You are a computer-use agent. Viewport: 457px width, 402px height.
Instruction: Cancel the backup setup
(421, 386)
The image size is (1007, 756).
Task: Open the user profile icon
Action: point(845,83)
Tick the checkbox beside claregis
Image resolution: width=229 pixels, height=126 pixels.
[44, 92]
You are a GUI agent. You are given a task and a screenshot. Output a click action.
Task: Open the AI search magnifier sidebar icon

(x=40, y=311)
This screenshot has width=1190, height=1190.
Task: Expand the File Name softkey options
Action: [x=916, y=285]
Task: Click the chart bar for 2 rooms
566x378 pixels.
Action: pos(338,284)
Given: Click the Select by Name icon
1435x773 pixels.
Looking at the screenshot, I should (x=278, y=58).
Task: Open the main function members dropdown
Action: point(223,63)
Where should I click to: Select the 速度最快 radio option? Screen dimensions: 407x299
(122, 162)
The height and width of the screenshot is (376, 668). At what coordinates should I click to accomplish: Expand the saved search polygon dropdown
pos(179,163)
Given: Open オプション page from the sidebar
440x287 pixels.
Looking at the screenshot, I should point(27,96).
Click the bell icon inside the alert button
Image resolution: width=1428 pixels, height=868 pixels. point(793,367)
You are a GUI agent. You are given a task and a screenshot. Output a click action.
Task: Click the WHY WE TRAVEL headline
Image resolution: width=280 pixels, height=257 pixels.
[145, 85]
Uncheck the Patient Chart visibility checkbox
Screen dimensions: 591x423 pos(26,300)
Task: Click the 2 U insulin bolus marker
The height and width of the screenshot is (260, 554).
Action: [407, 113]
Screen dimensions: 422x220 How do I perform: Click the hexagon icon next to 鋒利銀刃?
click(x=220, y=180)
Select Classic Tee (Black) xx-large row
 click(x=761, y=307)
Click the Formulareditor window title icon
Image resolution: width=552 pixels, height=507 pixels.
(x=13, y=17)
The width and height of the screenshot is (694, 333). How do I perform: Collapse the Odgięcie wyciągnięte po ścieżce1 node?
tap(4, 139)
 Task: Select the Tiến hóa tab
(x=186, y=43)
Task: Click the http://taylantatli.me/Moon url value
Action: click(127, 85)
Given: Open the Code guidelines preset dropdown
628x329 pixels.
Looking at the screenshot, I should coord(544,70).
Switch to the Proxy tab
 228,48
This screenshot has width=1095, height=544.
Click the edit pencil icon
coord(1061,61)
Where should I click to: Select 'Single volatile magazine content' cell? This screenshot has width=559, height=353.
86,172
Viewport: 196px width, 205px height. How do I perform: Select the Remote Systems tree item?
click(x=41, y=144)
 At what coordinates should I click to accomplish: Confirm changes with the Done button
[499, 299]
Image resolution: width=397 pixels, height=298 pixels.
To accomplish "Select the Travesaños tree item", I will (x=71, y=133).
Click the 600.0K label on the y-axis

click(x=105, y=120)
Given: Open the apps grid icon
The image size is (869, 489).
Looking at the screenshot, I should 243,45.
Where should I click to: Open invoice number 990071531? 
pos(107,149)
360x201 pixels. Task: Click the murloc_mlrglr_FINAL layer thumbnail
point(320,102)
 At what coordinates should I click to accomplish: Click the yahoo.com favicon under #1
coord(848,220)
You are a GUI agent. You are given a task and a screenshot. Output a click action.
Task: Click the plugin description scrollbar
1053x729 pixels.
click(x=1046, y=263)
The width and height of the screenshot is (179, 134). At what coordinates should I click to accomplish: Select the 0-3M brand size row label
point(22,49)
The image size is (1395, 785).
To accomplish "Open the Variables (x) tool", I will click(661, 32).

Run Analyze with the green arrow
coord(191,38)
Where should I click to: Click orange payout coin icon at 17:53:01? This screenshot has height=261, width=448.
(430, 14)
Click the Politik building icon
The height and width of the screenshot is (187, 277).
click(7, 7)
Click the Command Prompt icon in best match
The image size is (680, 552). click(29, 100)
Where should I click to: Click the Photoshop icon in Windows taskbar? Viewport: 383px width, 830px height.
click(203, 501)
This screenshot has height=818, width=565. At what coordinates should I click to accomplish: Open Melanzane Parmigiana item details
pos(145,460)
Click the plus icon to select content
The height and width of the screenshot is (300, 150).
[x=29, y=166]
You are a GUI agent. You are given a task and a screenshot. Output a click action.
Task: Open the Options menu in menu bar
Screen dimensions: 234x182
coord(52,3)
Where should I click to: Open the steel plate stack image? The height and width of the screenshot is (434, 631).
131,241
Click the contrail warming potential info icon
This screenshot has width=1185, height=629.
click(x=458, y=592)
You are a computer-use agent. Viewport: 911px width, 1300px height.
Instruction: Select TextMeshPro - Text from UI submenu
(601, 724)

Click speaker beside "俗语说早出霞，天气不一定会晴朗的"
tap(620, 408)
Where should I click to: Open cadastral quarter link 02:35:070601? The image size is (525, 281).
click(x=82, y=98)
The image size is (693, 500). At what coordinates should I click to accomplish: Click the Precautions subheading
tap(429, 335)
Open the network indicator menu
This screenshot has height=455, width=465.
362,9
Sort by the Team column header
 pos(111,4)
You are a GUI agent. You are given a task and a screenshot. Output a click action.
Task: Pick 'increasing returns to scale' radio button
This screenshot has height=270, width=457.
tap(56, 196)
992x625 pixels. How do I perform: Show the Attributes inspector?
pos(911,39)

+++++

WHAT YOU WILL DO -
Type the material above out again, exactly.

ANSWER TO THIS EXERCISE -
You are a computer-use agent. Viewport: 457px width, 402px height.
Instruction: Cancel the backup setup
(421, 386)
The image size is (1007, 756).
Task: Open the user profile icon
Action: point(845,83)
Tick the checkbox beside claregis
Image resolution: width=229 pixels, height=126 pixels.
[44, 92]
You are a GUI agent. You are given a task and a screenshot. Output a click action.
Task: Open the AI search magnifier sidebar icon

(x=40, y=311)
This screenshot has width=1190, height=1190.
Task: Expand the File Name softkey options
Action: [x=916, y=285]
Task: Click the chart bar for 2 rooms
566x378 pixels.
Action: pos(338,284)
Given: Click the Select by Name icon
1435x773 pixels.
Looking at the screenshot, I should (x=278, y=58).
Task: Open the main function members dropdown
Action: point(223,63)
Where should I click to: Select the 速度最快 radio option? Screen dimensions: 407x299
(122, 162)
The height and width of the screenshot is (376, 668). At what coordinates should I click to accomplish: Expand the saved search polygon dropdown
pos(179,163)
Given: Open オプション page from the sidebar
440x287 pixels.
Looking at the screenshot, I should point(27,96).
Click the bell icon inside the alert button
Image resolution: width=1428 pixels, height=868 pixels. point(793,367)
You are a GUI agent. You are given a task and a screenshot. Output a click action.
Task: Click the WHY WE TRAVEL headline
Image resolution: width=280 pixels, height=257 pixels.
[145, 85]
Uncheck the Patient Chart visibility checkbox
Screen dimensions: 591x423 pos(26,300)
Task: Click the 2 U insulin bolus marker
The height and width of the screenshot is (260, 554).
Action: [407, 113]
Screen dimensions: 422x220 How do I perform: Click the hexagon icon next to 鋒利銀刃?
click(x=220, y=180)
Select Classic Tee (Black) xx-large row
 click(x=761, y=307)
Click the Formulareditor window title icon
Image resolution: width=552 pixels, height=507 pixels.
(x=13, y=17)
The width and height of the screenshot is (694, 333). How do I perform: Collapse the Odgięcie wyciągnięte po ścieżce1 node?
tap(4, 139)
 Task: Select the Tiến hóa tab
(x=186, y=43)
Task: Click the http://taylantatli.me/Moon url value
Action: click(127, 85)
Given: Open the Code guidelines preset dropdown
628x329 pixels.
Looking at the screenshot, I should coord(544,70).
Switch to the Proxy tab
 228,48
This screenshot has width=1095, height=544.
Click the edit pencil icon
coord(1061,61)
Where should I click to: Select 'Single volatile magazine content' cell? This screenshot has width=559, height=353.
86,172
Viewport: 196px width, 205px height. How do I perform: Select the Remote Systems tree item?
click(x=41, y=144)
 At what coordinates should I click to accomplish: Confirm changes with the Done button
[499, 299]
Image resolution: width=397 pixels, height=298 pixels.
To accomplish "Select the Travesaños tree item", I will (x=71, y=133).
Click the 600.0K label on the y-axis

click(x=105, y=120)
Given: Open the apps grid icon
The image size is (869, 489).
Looking at the screenshot, I should 243,45.
Where should I click to: Open invoice number 990071531? 
pos(107,149)
360x201 pixels. Task: Click the murloc_mlrglr_FINAL layer thumbnail
point(320,102)
 At what coordinates should I click to accomplish: Click the yahoo.com favicon under #1
coord(848,220)
You are a GUI agent. You are given a task and a screenshot. Output a click action.
Task: Click the plugin description scrollbar
1053x729 pixels.
click(x=1046, y=263)
The width and height of the screenshot is (179, 134). At what coordinates should I click to accomplish: Select the 0-3M brand size row label
point(22,49)
The image size is (1395, 785).
To accomplish "Open the Variables (x) tool", I will click(661, 32).

Run Analyze with the green arrow
coord(191,38)
Where should I click to: Click orange payout coin icon at 17:53:01? This screenshot has height=261, width=448.
(430, 14)
Click the Politik building icon
The height and width of the screenshot is (187, 277).
click(7, 7)
Click the Command Prompt icon in best match
The image size is (680, 552). click(29, 100)
Where should I click to: Click the Photoshop icon in Windows taskbar? Viewport: 383px width, 830px height.
click(203, 501)
This screenshot has height=818, width=565. At what coordinates should I click to accomplish: Open Melanzane Parmigiana item details
pos(145,460)
Click the plus icon to select content
The height and width of the screenshot is (300, 150).
[x=29, y=166]
You are a GUI agent. You are given a task and a screenshot. Output a click action.
Task: Open the Options menu in menu bar
Screen dimensions: 234x182
coord(52,3)
Where should I click to: Open the steel plate stack image? The height and width of the screenshot is (434, 631).
131,241
Click the contrail warming potential info icon
This screenshot has width=1185, height=629.
click(x=458, y=592)
You are a computer-use agent. Viewport: 911px width, 1300px height.
Instruction: Select TextMeshPro - Text from UI submenu
(601, 724)

Click speaker beside "俗语说早出霞，天气不一定会晴朗的"
tap(620, 408)
Where should I click to: Open cadastral quarter link 02:35:070601? The image size is (525, 281).
click(x=82, y=98)
The image size is (693, 500). At what coordinates should I click to accomplish: Click the Precautions subheading
tap(429, 335)
Open the network indicator menu
This screenshot has height=455, width=465.
362,9
Sort by the Team column header
 pos(111,4)
You are a GUI agent. You are given a task and a screenshot. Output a click action.
Task: Pick 'increasing returns to scale' radio button
This screenshot has height=270, width=457.
tap(56, 196)
992x625 pixels. How do I perform: Show the Attributes inspector?
pos(911,39)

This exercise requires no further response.